ЗАДАНИЯ:
(a) Ответьте на вопросы по отрывку о Фете:
(i) Право носить какую фамилию добился Фет?
(ii) Чьей философией увлекается Фет?
(iii) Когда сочинения этого философа начали получать признание?
(b) Перепишите из отрывка о Фете фрагмент без изменений: начните с места, где стоят слова «В тот же период», и остановитесь после слов «из его писем.».

В тот же период Фет, что называется, всеми правдами и неправдами добился, наконец, права носить фамилию Шеншин. Теперь он еще более вызывающе заявляет о своей принадлежности не просто к дворянству, но к его самой закоренелой, консервативной части, убежденной в собственной значительности и особости. «Я сам — Фамусов, и горжусь этим»,— сказано в одном из его писем.
Не случайно он увлекается философией Шопенгауэра. Умонастроению поэта оказывается близок не только глубокий пессимизм, но и воинствующий консерватизм этого учения, убежденность в том, что «все революционные порывы, все стремления избавиться от традиционных установлений воплощают не что иное, как разнуздание звериной природы человека». Фет находит нечто родственное и в судьбе сочинений философа, начавших получать признание лишь на самом закате его жизни. И уж совсем по нраву ему та позиция Шопенгауэра, которую один из писавших о нем определил так: «Современность отвернулась от него, и он повернулся спиной к современности».

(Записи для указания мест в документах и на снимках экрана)
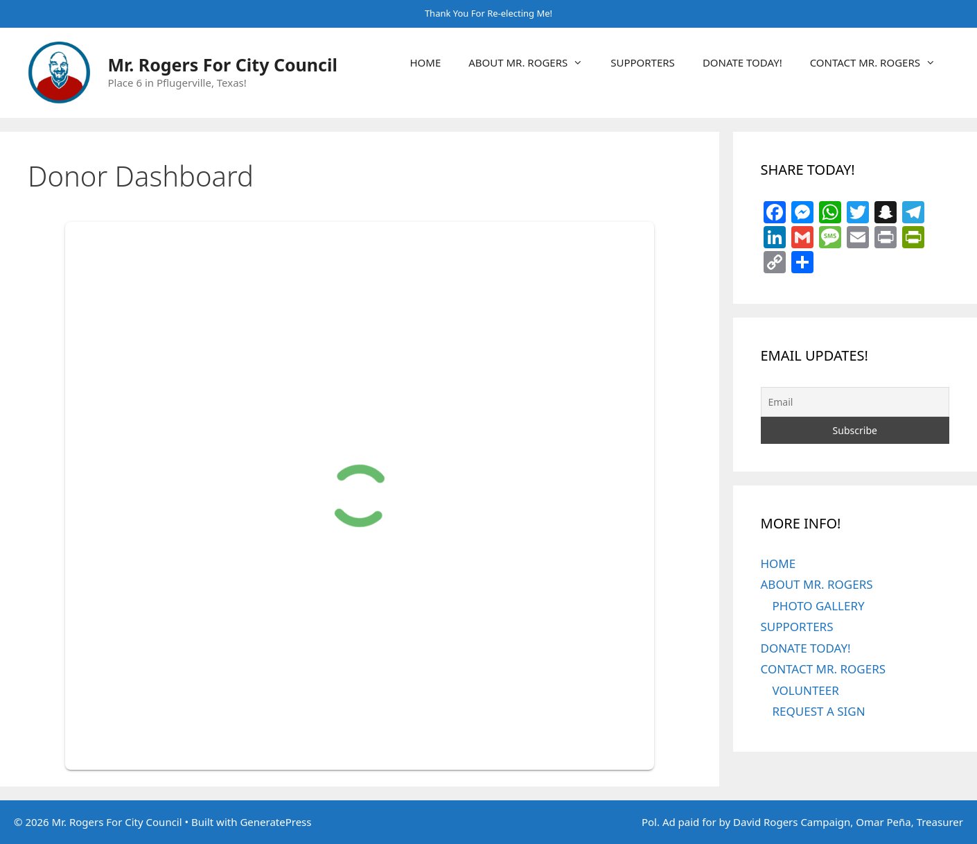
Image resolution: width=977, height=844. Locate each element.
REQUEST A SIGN (819, 711)
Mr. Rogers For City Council (222, 64)
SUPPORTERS (642, 62)
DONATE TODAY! (742, 62)
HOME (425, 62)
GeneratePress (275, 822)
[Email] (855, 402)
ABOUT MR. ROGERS (532, 62)
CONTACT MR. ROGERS (879, 62)
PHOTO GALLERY (819, 606)
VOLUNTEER (806, 690)
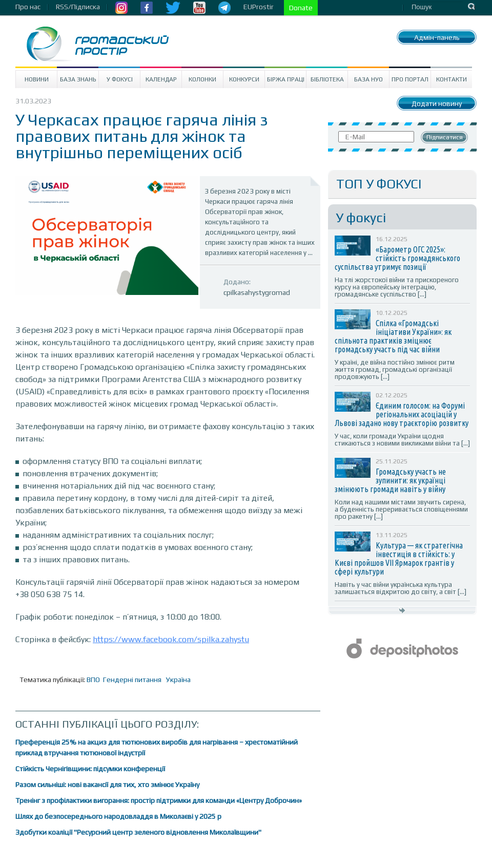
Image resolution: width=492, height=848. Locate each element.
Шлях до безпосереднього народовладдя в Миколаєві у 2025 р (118, 816)
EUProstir (258, 7)
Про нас (27, 7)
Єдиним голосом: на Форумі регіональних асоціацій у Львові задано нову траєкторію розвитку (401, 414)
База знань (78, 79)
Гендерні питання (132, 679)
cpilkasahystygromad (256, 292)
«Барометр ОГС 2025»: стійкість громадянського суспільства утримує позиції (397, 258)
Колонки (202, 79)
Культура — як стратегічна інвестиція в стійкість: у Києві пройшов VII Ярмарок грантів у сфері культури (399, 558)
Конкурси (244, 79)
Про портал (410, 79)
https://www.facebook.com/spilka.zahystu (171, 639)
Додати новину (437, 103)
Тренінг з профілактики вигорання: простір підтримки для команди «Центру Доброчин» (158, 800)
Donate (301, 8)
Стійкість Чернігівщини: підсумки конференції (90, 769)
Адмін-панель (437, 37)
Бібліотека (327, 79)
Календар (161, 79)
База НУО (368, 79)
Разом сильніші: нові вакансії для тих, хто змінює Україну (107, 784)
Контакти (451, 79)
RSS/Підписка (78, 7)
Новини (37, 79)
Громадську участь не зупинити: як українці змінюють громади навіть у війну (390, 480)
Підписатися (444, 137)
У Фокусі (120, 79)
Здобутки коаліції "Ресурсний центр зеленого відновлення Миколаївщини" (138, 832)
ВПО (93, 679)
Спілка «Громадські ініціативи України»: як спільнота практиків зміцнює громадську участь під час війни (393, 336)
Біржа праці (285, 79)
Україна (178, 679)
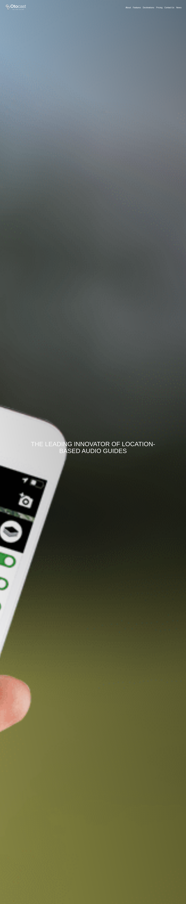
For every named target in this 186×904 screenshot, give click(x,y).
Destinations (148, 7)
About (128, 7)
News (178, 7)
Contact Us (169, 7)
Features (137, 7)
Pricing (159, 7)
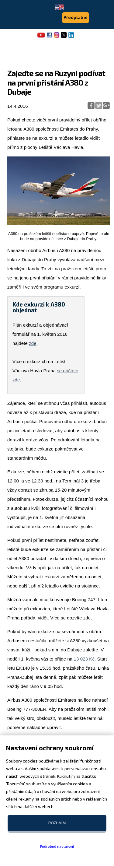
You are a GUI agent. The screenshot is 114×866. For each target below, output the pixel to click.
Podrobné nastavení (57, 846)
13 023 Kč (84, 658)
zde (32, 343)
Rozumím (57, 823)
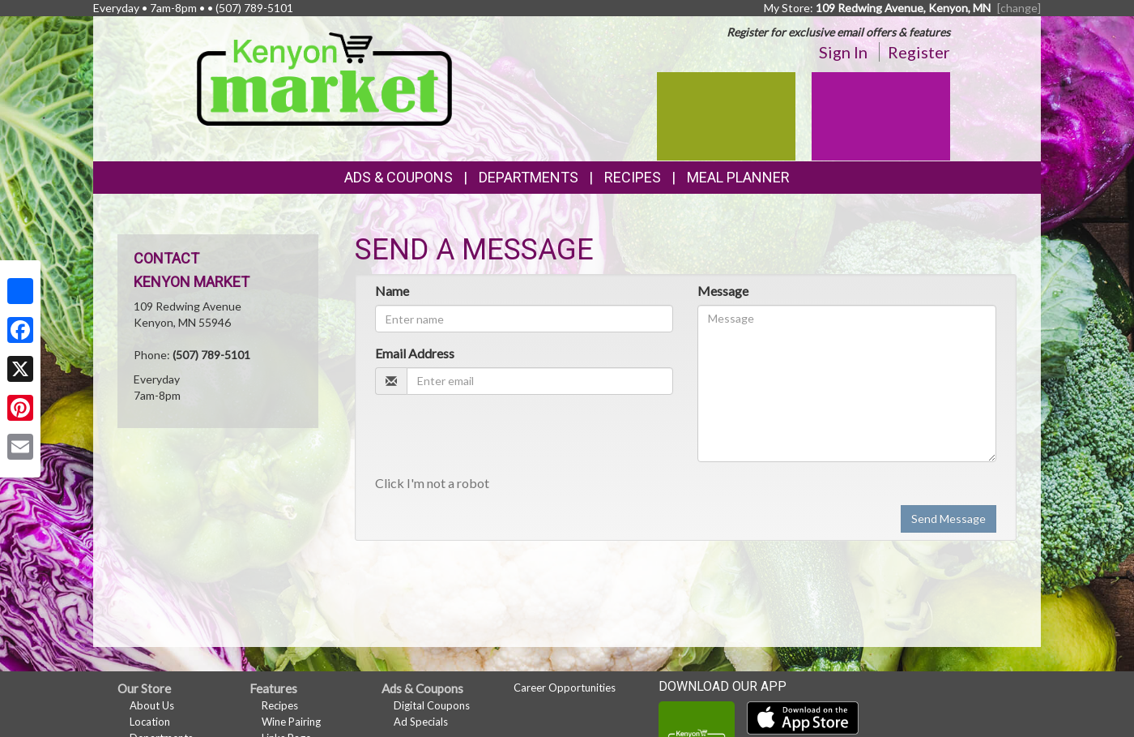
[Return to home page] (324, 77)
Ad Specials (421, 721)
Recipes (632, 177)
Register (919, 52)
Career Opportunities (565, 687)
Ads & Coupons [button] (398, 177)
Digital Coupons (432, 705)
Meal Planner (738, 177)
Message (722, 290)
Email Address (414, 353)
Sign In (843, 52)
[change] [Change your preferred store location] (1019, 8)
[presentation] (498, 438)
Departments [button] (528, 177)
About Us (152, 705)
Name (392, 290)
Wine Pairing (291, 721)
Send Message (948, 518)
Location (150, 721)
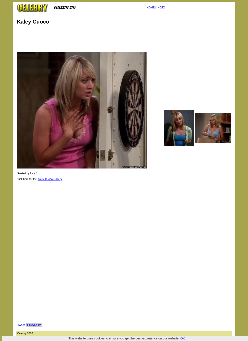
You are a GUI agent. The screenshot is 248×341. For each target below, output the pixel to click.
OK (182, 338)
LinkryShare (34, 325)
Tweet (21, 325)
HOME (151, 7)
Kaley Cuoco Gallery (50, 179)
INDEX (161, 7)
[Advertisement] (97, 39)
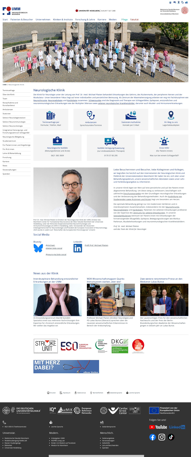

ОТВЕТЫ:
(a)
(i) Шеншин.
(ii) Шопенгауэра.
(iii) Лишь на самом закате его жизни.

(b)
В тот же период Фет, что называется, всеми правдами и неправдами добился, наконец, права носить фамилию Шеншин. Теперь он еще более вызывающе заявляет о своей принадлежности не просто к дворянству, но к его самой закоренелой, консервативной части, убежденной в собственной значительности и особости. «Я сам — Фамусов, и горжусь этим»,— сказано в одном из его писем.